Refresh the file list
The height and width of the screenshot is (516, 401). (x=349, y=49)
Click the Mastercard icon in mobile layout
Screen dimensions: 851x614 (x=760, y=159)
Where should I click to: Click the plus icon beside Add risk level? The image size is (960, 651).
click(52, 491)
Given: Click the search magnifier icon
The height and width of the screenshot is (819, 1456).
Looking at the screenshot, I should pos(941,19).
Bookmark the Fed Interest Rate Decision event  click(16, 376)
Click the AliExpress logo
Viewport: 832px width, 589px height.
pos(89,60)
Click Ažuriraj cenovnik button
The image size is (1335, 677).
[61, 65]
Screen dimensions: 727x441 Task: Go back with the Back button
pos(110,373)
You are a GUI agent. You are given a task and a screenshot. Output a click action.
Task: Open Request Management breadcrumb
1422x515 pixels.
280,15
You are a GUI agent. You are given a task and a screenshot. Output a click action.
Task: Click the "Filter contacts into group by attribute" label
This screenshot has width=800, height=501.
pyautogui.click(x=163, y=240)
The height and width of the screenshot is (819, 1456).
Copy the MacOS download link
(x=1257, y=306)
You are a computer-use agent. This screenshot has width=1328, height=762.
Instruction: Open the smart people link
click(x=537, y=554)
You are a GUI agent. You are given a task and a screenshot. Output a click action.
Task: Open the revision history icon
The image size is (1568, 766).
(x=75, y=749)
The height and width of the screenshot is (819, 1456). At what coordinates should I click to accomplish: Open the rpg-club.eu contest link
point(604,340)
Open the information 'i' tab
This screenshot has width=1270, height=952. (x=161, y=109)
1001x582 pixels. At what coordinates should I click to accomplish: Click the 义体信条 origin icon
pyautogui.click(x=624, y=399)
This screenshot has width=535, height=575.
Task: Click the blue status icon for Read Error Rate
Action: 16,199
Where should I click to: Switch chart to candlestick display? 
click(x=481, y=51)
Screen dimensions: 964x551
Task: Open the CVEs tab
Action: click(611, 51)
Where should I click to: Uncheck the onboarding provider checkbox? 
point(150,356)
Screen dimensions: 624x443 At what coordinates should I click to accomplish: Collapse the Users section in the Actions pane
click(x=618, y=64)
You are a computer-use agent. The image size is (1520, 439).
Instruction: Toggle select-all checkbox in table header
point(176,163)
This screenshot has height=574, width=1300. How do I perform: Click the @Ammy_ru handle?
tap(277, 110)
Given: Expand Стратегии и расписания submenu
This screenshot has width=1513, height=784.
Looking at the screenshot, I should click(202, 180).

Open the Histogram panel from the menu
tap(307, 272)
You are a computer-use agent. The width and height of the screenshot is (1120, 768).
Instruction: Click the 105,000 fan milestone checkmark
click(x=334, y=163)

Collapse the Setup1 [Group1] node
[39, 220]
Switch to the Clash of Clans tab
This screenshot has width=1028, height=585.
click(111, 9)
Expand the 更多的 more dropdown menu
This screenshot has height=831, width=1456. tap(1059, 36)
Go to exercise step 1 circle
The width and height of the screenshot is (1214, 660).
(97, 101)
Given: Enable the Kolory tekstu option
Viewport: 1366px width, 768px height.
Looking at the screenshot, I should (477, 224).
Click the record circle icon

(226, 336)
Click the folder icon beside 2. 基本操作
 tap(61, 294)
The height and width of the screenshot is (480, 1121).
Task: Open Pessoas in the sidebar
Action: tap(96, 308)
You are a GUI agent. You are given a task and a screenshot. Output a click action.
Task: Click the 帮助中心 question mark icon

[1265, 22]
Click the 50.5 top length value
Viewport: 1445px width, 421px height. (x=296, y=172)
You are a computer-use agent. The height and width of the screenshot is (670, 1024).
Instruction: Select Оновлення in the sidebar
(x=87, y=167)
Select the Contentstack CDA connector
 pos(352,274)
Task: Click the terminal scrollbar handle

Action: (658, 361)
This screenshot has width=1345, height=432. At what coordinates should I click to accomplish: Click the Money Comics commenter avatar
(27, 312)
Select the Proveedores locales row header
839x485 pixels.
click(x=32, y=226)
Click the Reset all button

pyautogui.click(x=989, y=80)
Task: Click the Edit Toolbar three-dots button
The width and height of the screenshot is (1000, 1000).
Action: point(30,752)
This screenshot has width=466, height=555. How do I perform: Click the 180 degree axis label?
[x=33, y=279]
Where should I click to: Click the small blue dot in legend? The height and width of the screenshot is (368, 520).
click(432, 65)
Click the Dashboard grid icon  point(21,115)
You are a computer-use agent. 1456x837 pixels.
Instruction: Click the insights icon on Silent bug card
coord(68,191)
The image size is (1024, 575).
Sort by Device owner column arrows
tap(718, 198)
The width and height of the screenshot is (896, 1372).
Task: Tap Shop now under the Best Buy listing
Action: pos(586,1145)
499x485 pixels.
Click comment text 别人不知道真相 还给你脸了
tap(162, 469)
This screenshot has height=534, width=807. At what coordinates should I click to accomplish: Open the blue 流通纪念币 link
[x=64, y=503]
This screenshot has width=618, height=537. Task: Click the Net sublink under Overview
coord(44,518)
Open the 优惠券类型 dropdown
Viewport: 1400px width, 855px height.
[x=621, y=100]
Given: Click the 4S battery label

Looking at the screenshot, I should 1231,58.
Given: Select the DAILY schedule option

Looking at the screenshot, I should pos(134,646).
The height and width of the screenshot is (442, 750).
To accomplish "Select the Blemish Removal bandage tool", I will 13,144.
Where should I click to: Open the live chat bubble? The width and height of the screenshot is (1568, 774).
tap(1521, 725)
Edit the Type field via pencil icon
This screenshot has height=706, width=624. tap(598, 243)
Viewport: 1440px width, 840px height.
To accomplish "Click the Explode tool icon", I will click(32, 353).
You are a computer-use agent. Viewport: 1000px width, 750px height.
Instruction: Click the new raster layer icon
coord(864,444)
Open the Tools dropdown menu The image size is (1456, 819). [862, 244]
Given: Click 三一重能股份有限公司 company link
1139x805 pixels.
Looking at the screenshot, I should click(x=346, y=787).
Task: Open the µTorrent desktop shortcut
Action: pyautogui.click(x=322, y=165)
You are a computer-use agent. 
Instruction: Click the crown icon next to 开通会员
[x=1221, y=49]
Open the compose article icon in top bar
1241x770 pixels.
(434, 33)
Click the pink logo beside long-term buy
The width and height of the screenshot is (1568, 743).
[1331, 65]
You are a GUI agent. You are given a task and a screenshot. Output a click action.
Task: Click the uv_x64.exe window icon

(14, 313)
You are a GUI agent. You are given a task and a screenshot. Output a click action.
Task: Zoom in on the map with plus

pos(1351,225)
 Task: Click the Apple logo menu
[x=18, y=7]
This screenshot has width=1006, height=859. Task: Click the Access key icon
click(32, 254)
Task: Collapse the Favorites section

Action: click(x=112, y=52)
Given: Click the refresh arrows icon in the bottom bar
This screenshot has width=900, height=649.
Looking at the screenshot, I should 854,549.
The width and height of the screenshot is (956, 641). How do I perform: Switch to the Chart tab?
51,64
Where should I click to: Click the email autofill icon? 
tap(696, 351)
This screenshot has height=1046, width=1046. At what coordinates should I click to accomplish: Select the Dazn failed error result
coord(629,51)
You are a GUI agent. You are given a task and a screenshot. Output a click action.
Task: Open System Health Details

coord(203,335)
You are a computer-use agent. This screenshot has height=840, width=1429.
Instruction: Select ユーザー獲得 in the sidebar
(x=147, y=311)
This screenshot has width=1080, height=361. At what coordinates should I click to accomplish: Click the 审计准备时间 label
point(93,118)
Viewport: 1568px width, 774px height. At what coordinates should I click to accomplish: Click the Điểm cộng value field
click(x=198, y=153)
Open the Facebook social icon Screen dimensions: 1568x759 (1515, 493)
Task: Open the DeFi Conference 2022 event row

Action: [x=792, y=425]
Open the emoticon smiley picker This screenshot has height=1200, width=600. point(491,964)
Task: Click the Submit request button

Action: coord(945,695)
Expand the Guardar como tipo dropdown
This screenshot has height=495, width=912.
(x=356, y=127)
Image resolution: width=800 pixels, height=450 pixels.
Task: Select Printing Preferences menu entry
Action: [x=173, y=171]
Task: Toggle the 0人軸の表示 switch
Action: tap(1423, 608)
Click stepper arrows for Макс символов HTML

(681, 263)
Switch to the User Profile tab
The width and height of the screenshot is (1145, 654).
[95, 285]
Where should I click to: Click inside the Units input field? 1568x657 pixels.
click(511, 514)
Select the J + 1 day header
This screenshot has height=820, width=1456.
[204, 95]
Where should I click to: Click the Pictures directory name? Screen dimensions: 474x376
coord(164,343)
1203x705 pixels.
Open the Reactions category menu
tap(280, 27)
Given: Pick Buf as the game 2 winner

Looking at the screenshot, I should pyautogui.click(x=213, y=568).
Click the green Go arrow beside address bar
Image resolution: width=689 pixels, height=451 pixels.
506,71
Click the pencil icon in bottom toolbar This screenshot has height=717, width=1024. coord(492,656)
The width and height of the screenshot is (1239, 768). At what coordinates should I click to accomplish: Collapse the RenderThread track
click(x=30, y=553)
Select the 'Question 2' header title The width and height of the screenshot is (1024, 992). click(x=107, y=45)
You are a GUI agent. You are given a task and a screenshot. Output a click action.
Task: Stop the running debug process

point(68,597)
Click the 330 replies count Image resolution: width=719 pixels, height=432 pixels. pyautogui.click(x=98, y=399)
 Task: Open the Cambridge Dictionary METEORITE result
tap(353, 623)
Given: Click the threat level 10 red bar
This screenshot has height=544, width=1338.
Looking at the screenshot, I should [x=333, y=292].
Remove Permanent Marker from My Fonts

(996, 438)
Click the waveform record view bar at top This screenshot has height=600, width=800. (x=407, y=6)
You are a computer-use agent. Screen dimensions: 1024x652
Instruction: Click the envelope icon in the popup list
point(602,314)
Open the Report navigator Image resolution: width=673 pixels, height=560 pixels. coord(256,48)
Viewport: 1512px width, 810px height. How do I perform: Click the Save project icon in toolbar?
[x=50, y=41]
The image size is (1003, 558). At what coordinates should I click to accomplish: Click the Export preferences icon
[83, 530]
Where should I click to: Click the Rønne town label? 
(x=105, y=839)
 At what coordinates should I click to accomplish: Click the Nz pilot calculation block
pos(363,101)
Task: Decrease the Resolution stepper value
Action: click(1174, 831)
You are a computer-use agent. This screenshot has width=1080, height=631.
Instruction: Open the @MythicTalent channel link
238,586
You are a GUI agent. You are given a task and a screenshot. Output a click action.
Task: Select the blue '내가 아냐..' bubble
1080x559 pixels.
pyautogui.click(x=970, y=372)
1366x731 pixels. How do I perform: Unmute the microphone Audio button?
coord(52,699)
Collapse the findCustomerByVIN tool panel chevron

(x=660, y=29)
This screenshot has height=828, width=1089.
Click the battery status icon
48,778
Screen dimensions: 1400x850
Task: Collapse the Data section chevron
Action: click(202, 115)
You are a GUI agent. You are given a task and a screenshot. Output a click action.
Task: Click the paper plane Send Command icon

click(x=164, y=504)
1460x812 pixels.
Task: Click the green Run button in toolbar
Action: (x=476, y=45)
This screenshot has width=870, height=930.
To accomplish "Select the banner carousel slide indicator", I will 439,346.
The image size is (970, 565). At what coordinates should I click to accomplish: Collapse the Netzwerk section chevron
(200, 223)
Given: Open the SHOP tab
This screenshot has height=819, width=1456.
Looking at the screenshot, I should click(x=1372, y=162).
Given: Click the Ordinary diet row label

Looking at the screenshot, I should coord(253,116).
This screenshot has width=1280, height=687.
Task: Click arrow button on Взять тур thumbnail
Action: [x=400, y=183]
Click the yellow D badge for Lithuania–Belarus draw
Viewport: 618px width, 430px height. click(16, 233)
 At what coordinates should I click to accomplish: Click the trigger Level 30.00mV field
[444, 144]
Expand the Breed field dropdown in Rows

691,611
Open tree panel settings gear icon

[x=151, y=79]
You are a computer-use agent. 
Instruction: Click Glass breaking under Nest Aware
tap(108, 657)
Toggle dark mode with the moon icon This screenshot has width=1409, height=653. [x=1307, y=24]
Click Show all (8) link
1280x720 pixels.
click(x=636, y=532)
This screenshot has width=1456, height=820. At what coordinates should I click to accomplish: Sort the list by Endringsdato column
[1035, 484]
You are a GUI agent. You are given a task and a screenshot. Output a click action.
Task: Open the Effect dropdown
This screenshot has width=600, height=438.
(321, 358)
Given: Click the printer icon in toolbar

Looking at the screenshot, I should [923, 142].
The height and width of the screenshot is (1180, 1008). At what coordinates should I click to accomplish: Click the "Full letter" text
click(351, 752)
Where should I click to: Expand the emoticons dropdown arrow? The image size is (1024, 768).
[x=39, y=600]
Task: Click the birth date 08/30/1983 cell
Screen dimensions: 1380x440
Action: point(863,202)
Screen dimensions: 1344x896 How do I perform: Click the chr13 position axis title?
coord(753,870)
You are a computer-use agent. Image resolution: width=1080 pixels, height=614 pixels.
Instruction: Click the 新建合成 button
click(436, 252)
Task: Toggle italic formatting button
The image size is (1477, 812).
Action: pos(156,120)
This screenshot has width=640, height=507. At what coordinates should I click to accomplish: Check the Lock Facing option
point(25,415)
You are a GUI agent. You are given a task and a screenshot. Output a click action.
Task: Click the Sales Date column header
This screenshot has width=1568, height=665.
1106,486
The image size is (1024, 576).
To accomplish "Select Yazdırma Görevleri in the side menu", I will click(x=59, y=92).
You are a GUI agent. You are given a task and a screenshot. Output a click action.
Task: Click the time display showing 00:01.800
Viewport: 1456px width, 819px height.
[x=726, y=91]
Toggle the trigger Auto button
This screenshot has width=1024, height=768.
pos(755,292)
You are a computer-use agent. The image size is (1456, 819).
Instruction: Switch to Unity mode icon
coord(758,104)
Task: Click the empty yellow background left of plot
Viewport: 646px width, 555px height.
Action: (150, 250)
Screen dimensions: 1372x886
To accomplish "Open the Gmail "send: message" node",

Görev Talimatı:
Yukarıdaki öğelerden "Viewport: 1512px width, 810px" içeren satırla başlayıp "(x=105, y=839)" içeren satıra kadar uzanan satırları yeniden yazın; yalnızca "Export preferences" ifadesini "Import settings" ile değiştirin, geri kalan her şeyi olduğu gibi bırakın.

Alıştırma Yanıtı:
Viewport: 1512px width, 810px height. How do I perform: Click the Save project icon in toolbar?
[x=50, y=41]
The image size is (1003, 558). At what coordinates should I click to accomplish: Click the Import settings icon
[83, 530]
Where should I click to: Click the Rønne town label? 
(x=105, y=839)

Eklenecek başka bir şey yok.